◆ Bloc de texte:
——
Guerre médiatique
Mensonges et
vérités sur la Syrie
Thierry Meyssan
Formé à
Paris sous l’égide de la France, le
Conseil national syrien entend renverser
le régime
du président Bachar el-Assad. Il est
présidé par Burhan Ghalioun,
professeur de sociologie à l’université
de la Sorbonne (ici avec Alain Juppé, le
23 novembre 2011)
Damas (Syrie),
dimanche 27 novembre 2011
Depuis huit mois,
les dirigeants occidentaux et certains
médias publics font campagne pour une
guerre en Syrie. Les accusations d’une
extrême gravité qu’ils portent contre
Bachar el-Assad intimident ceux qui
s’interrogent sur le bien-fondé d’une
nouvelle intervention militaire. Tous ?
non, car —avec l’appui du Réseau
Voltaire— certains sont venus vérifier
sur place et ont pu mesurer l’ampleur de
la propagande de l’OTAN. Thierry Meyssan
fait le point sur l’état de la guerre
médiatique.
n 1999, lors de la
guerre du Kosovo, le Réseau Voltaire
s’indigna de ce que la France puisse
entrer dans le conflit aux côtés de
l’OTAN sans vote de l’Assemblée
nationale avec la complicité passive des
présidents de groupes parlementaires.
Nous considérâmes que le refus du
président de la République et du Premier
ministre d’organiser un authentique
débat augurait de l’opacité avec
laquelle cette guerre serait conduite.
Aussi, nous prîmes l’initiative de
publier un bulletin quotidien sur le
conflit. Les sites internet du
gouvernement serbe ayant été
immédiatement détruits par l’Alliance
atlantique, nous ne pouvions avoir accès
à la version serbe des événements. À
défaut, nous avons souscrit des
abonnements aux agences de presse de la
région (croate, bosniaque, grecque,
chypriote, turc, hongroise etc. ). Tout
au long du conflit, nous avons présenté
chaque jour un résumé de la conférence
de presse de l’OTAN à Bruxelles et un
résumé du témoignage des journalistes
des pays riverains ; des pays ayant
parfois de lourds contentieux avec la
Serbie, mais dont les gouvernements
partageaient entre eux une même
narration des événements. Au fur et à
mesure du temps qui passait, la version
de l’OTAN et celle des journalistes
locaux s’écartèrent jusqu’à ne plus
avoir aucun point commun. À la fin, il
s’agissait de deux histoires
radicalement différentes. Nous n’avions
aucun moyen de savoir qui mentait et si
l’une des deux sources disait vrai. Nos
lecteurs avaient l’impression de devenir
schizophrènes, d’autant que les médias
ouest-européens ne relayaient que la
version de l’OTAN et que, par
conséquent, nos lecteurs n’étaient
confrontés aux deux versions parallèles
qu’en nous lisant. Nous avons continué
cet exercice de style durant les trois
mois de combats. Lorsque les armes se
sont tues et que des confrères et des
amis ont pu se rendre sur place, ils ont
constaté avec stupeur qu’il n’y avait
pas eu « de la propagande des deux
côtés ». Non : la version de l’OTAN
était entièrement fausse, tandis que
celle des journalistes locaux était
entièrement vraie. Dans les mois qui
suivirent, des rapports parlementaires
dans plusieurs États membres de
l’Alliance établirent les faits.
——
◆ Données fournies:

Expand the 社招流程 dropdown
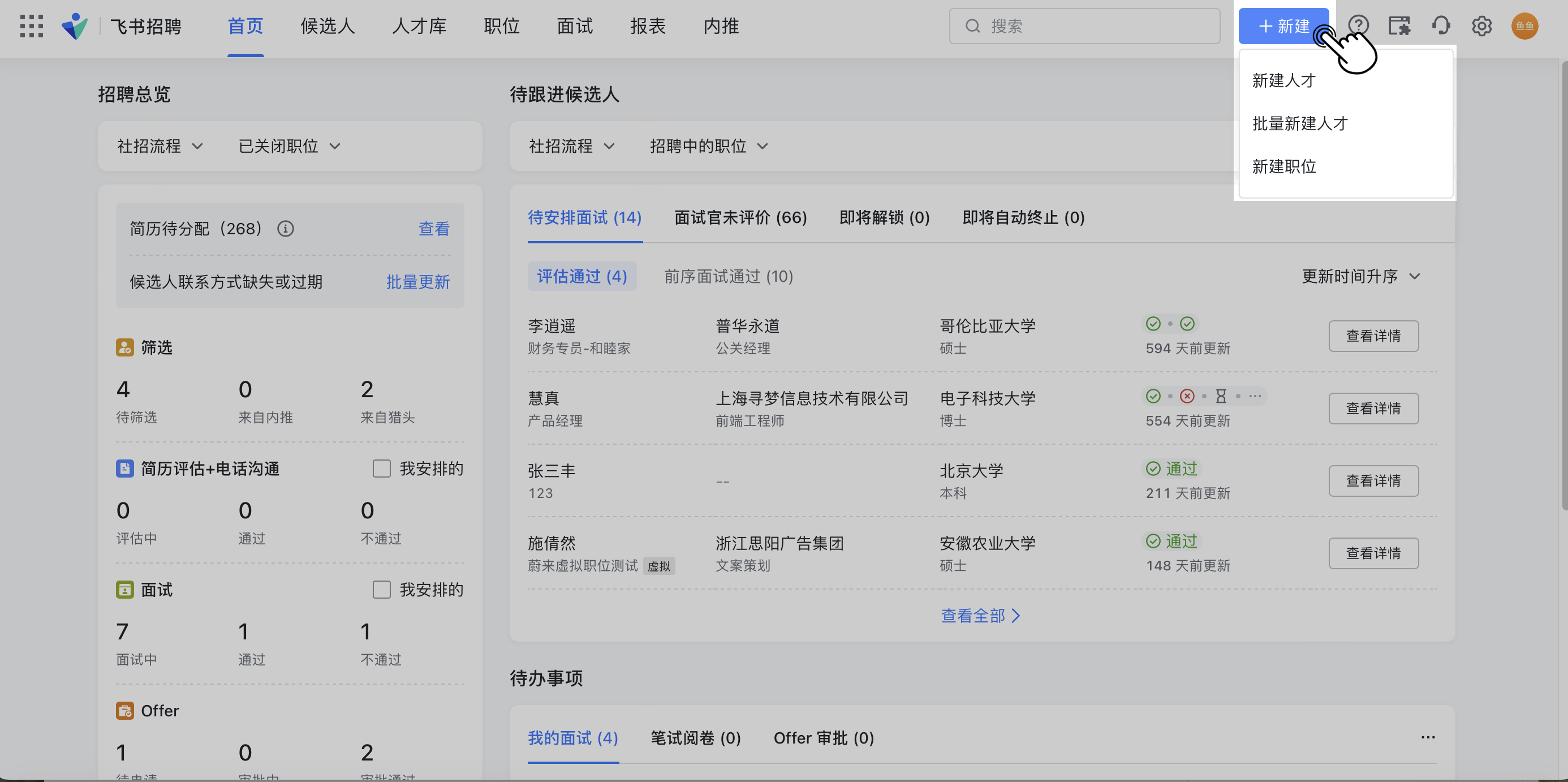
——
◆ Travail à réaliser: Poursuivez l’article sur la guerre médiatique autour de la Syrie en reprenant juste après sa dernière phrase.

◆ Réponse proposée:
Plusieurs ouvrages parurent sur la
méthode mise au point par le conseiller
en communication de Tony Blair qui
permit à l’OTAN de manipuler la totalité
de la presse occidentale : le « story
telling ». Il est possible
d’intoxiquer la totalité des
journalistes occidentaux et de leur
masquer les faits, si on leur raconte un
conte pour enfants, à la condition de ne
jamais interrompre la narration, de la
charger de références réveillant de
lointaines émotions, et de lui conserver
sa cohérence.
Je n’avais pas eu le réflexe de
courir en Serbie avant la guerre et je
n’ai pas pu le faire lorsque les armes
parlèrent. Par contre, ami lecteur, je
suis aujourd’hui en Syrie où j’ai pris
le temps d’enquêter et où j’écris cet
article. C’est en pleine connaissance de
cause que je peux affirmer que la
propagande de l’OTAN est aujourd’hui en
action à propos de la Syrie comme elle
le fut à propos de la Serbie.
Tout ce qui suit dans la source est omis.